_INSTRUCTIONS FOR THE TASK_. Copy out the lines from the one containing "Describe the element" through the one containing "at that location.", including both, and leave out the pictures.

_DATA TO PROCESS_.
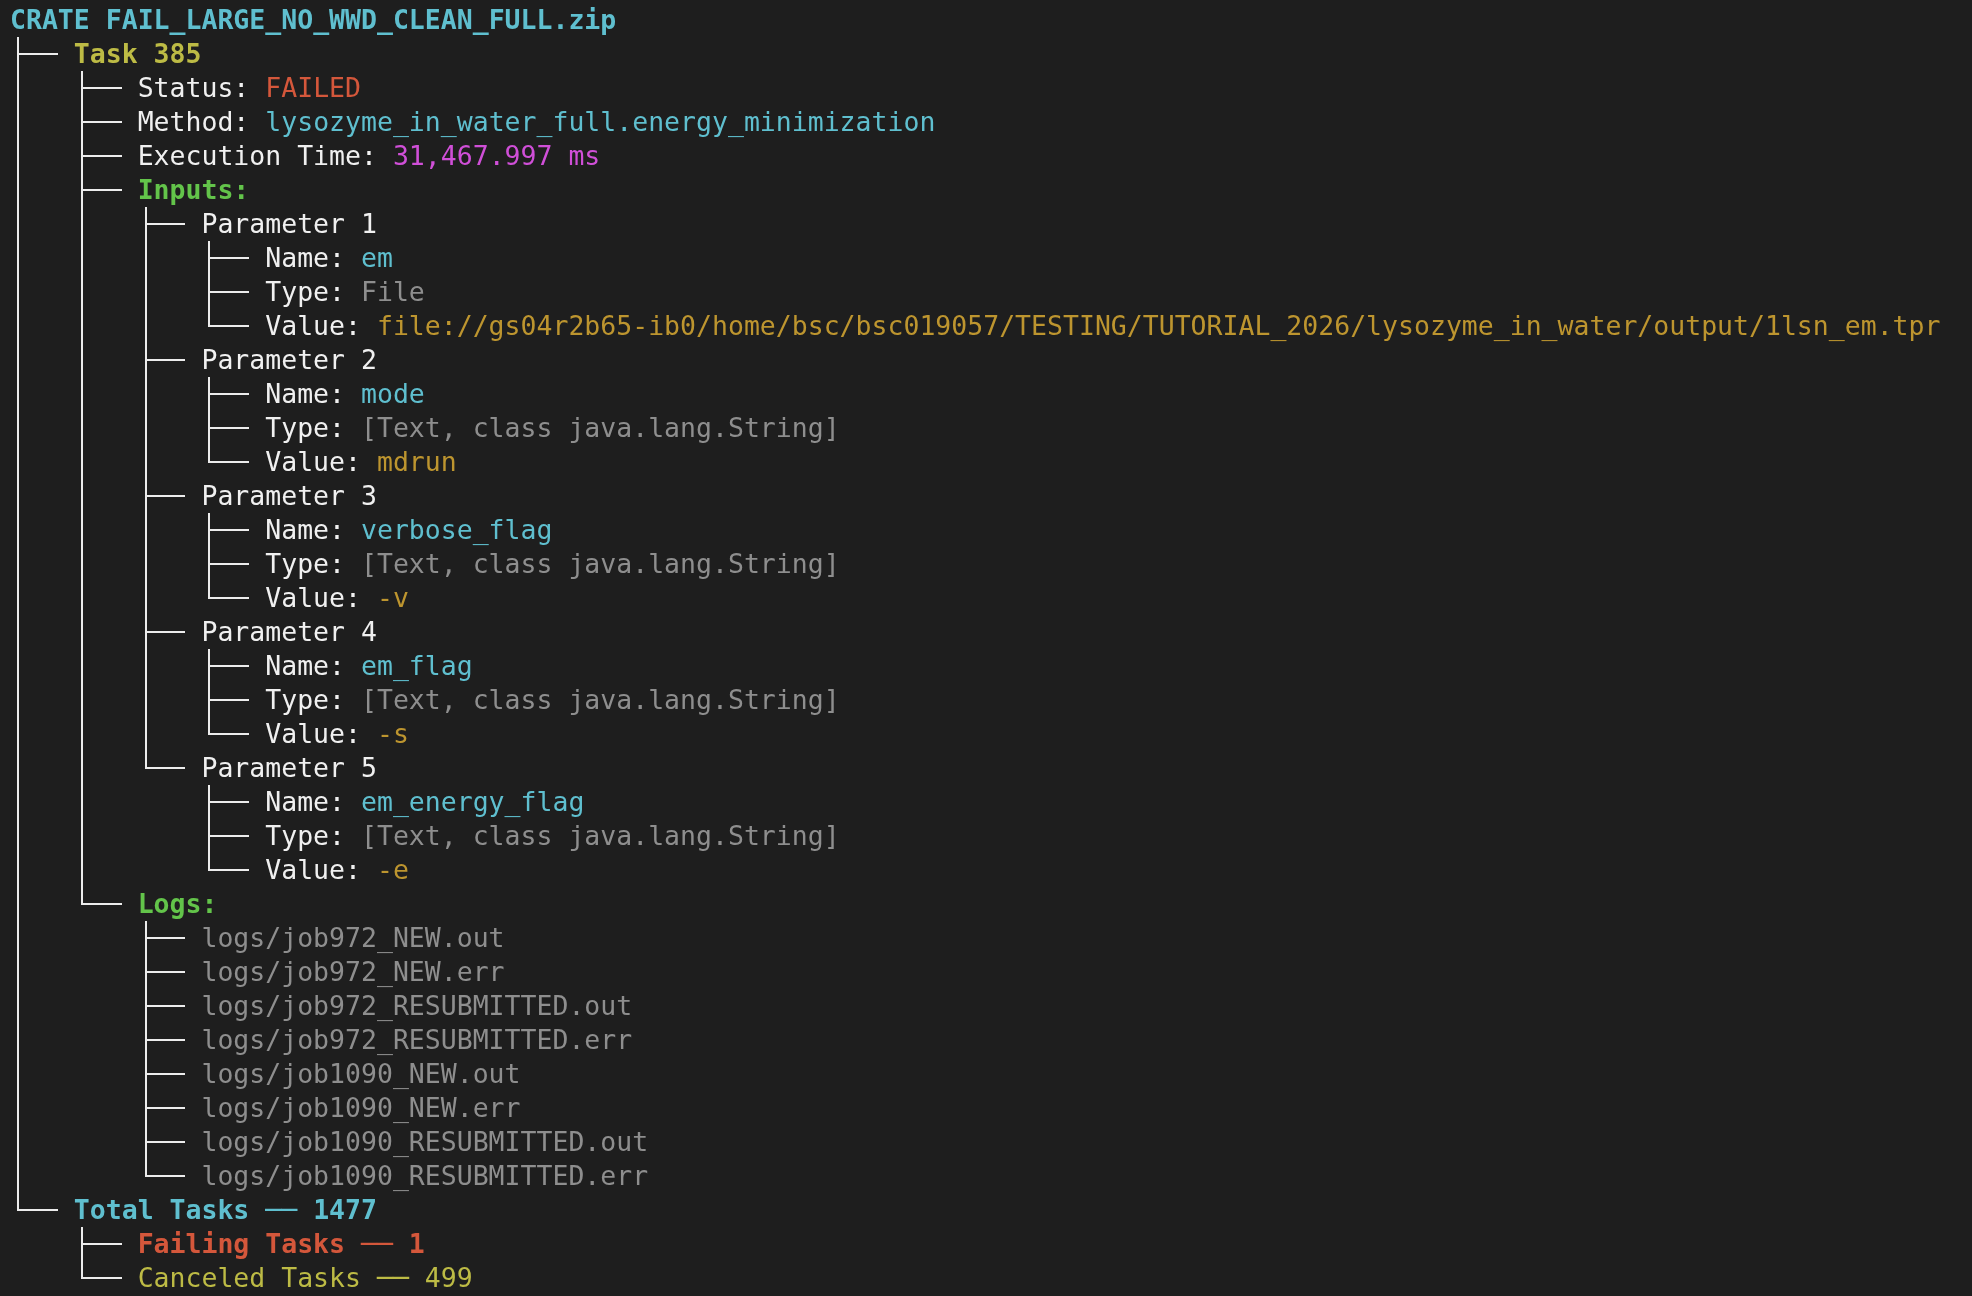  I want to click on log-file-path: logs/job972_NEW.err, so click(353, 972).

---

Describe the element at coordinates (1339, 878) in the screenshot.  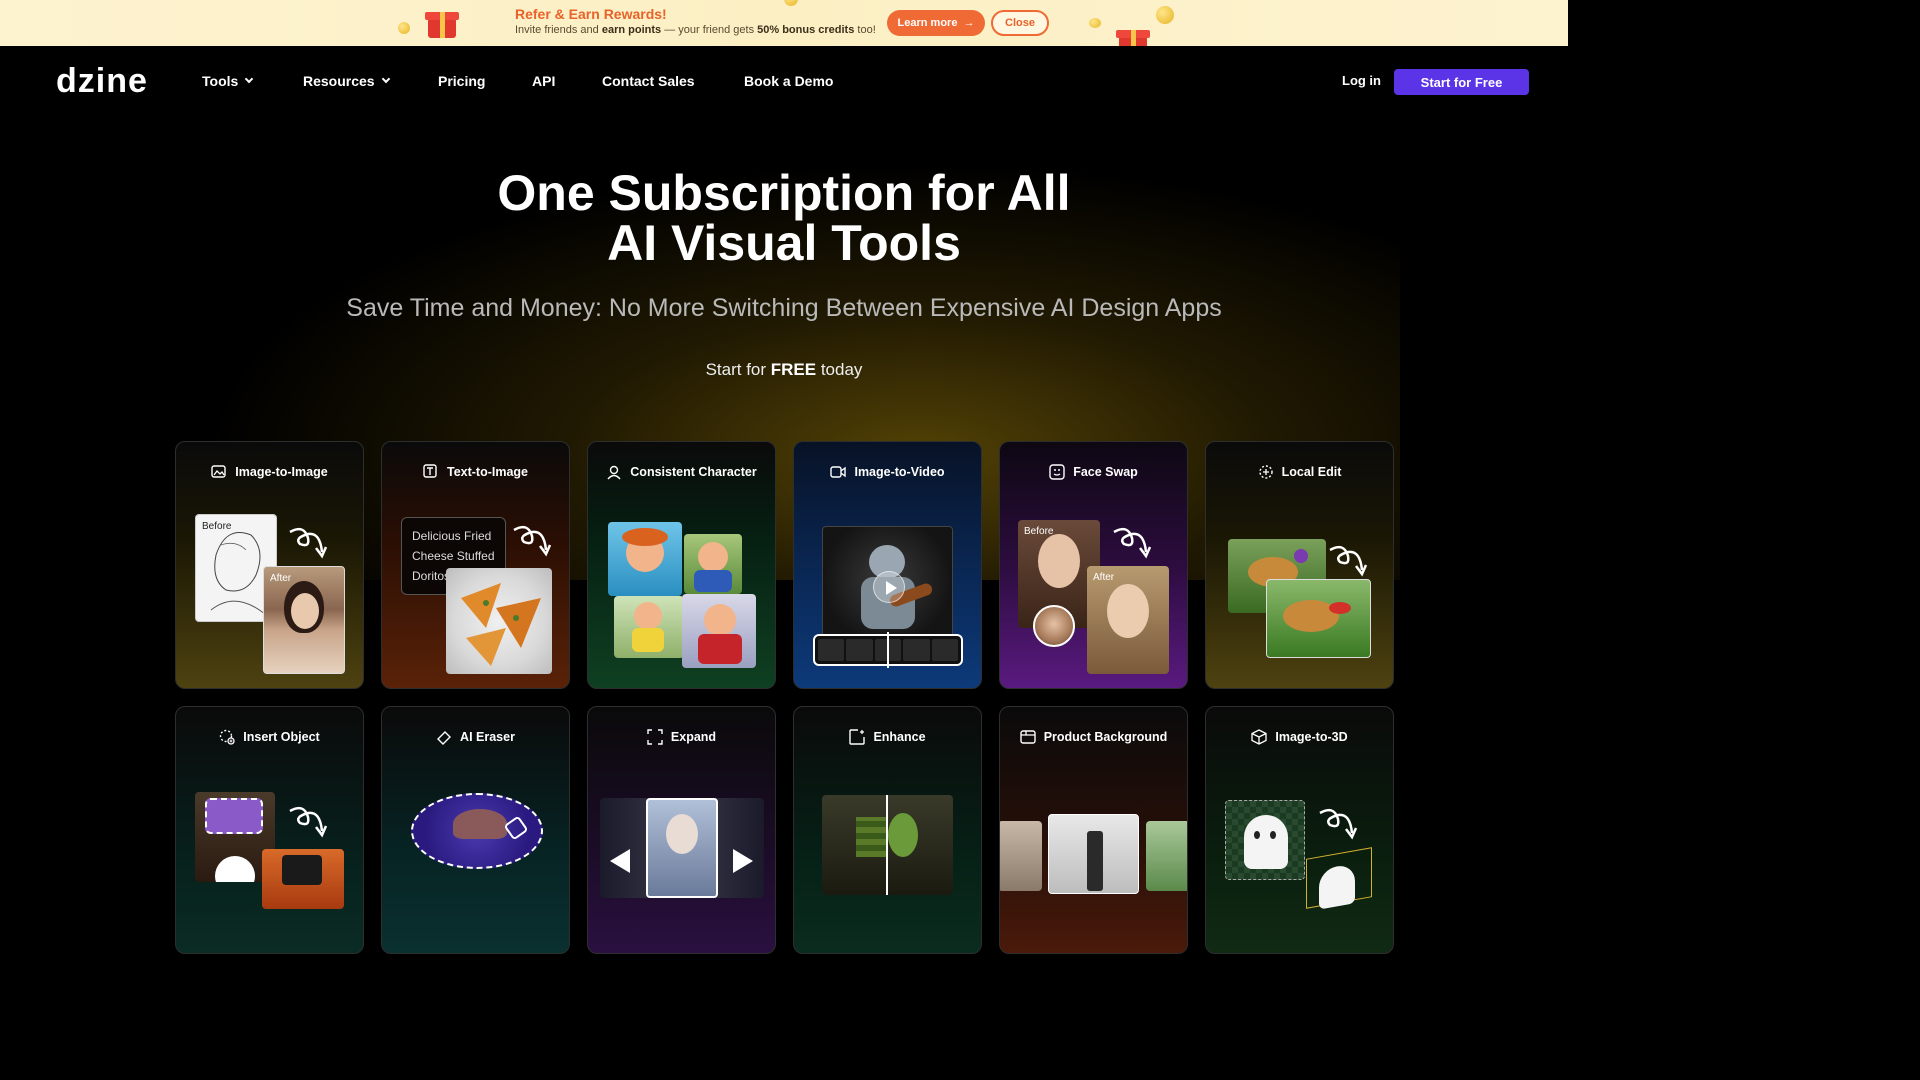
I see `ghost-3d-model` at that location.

==

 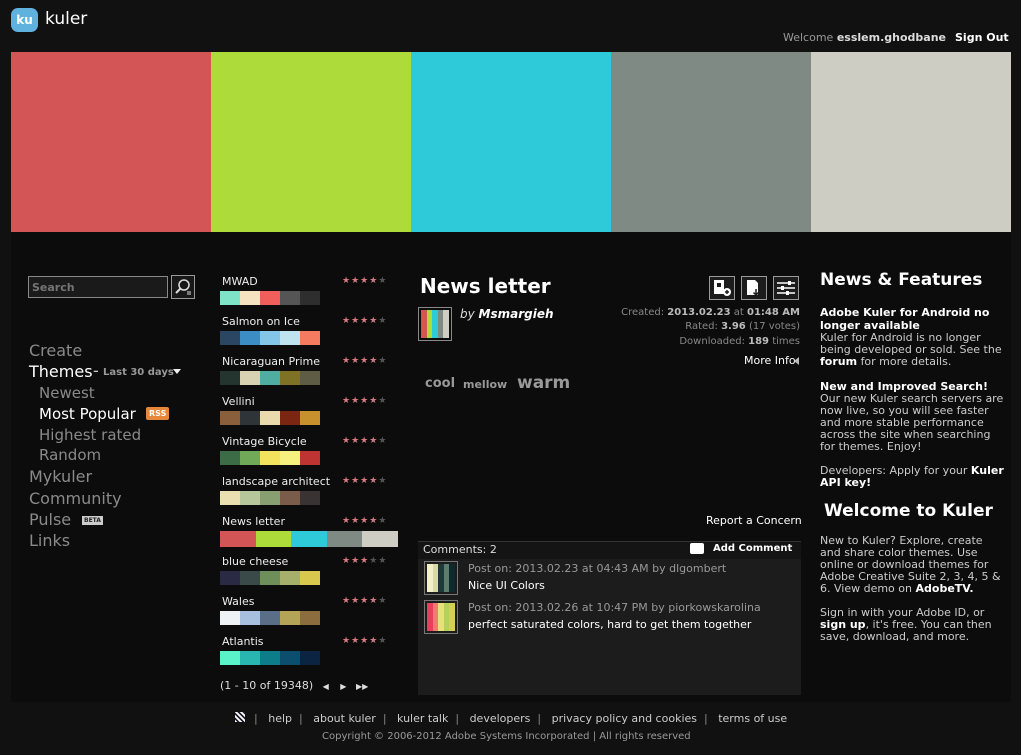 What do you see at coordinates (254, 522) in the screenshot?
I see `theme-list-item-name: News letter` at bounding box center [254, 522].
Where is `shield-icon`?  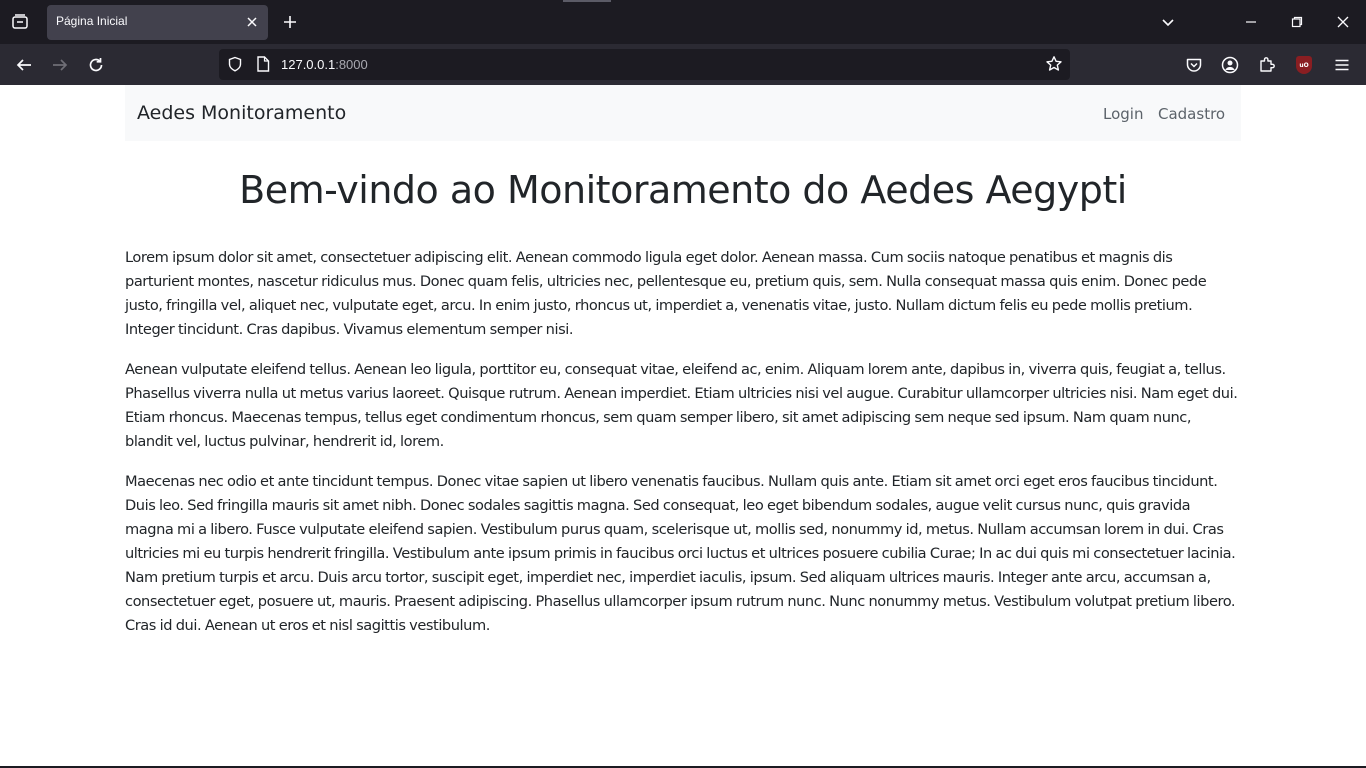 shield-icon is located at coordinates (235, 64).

_RESULT FOR THIS EXERCISE_.
Describe the element at coordinates (1339, 878) in the screenshot.  
I see `ghost-3d-model` at that location.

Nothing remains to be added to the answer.